— BEGIN Material provided —

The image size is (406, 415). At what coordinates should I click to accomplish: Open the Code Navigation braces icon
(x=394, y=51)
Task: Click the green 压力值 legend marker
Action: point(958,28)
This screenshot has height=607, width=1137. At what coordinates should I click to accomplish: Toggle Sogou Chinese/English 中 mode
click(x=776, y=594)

— END Material provided —
— BEGIN Material provided —

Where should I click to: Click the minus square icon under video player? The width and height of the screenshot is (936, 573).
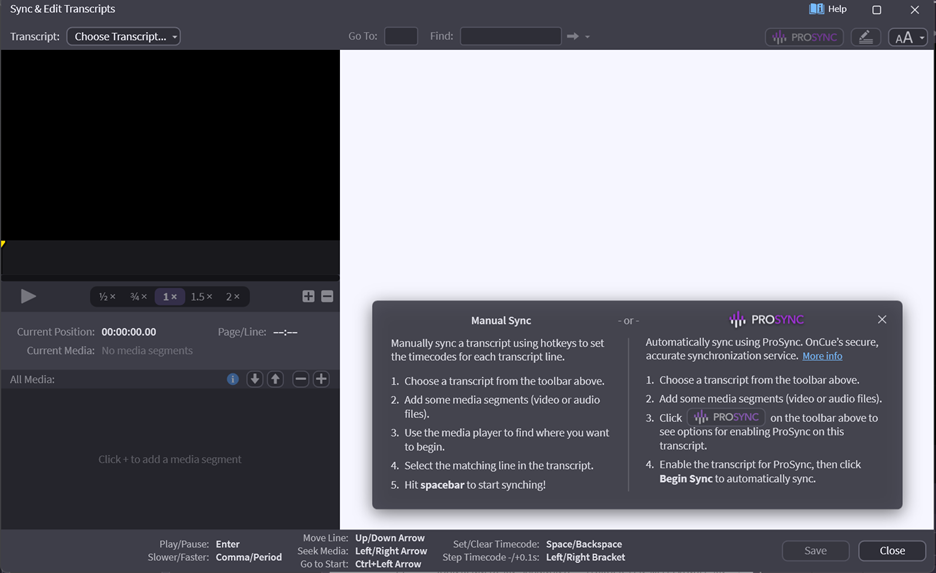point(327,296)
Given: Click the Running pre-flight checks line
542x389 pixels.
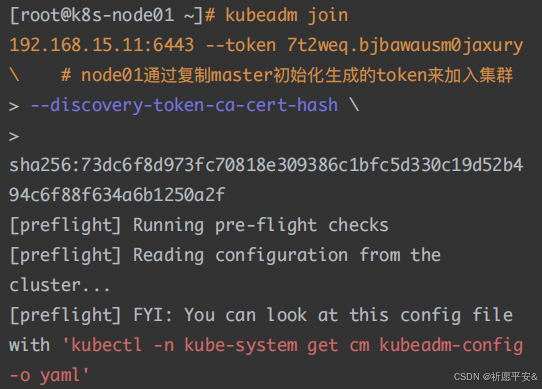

— END Material provided —
— BEGIN Material provided —

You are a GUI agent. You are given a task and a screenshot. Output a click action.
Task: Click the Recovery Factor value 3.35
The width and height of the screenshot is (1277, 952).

— END Material provided —

■ Description of the task ■
Copy the rows above word for word, starting at the line that has "Given: Click the" and ending after the line that has "542x389 pixels.".

■ Solved exercise ■
Given: Click the Running pre-flight checks line
542x389 pixels.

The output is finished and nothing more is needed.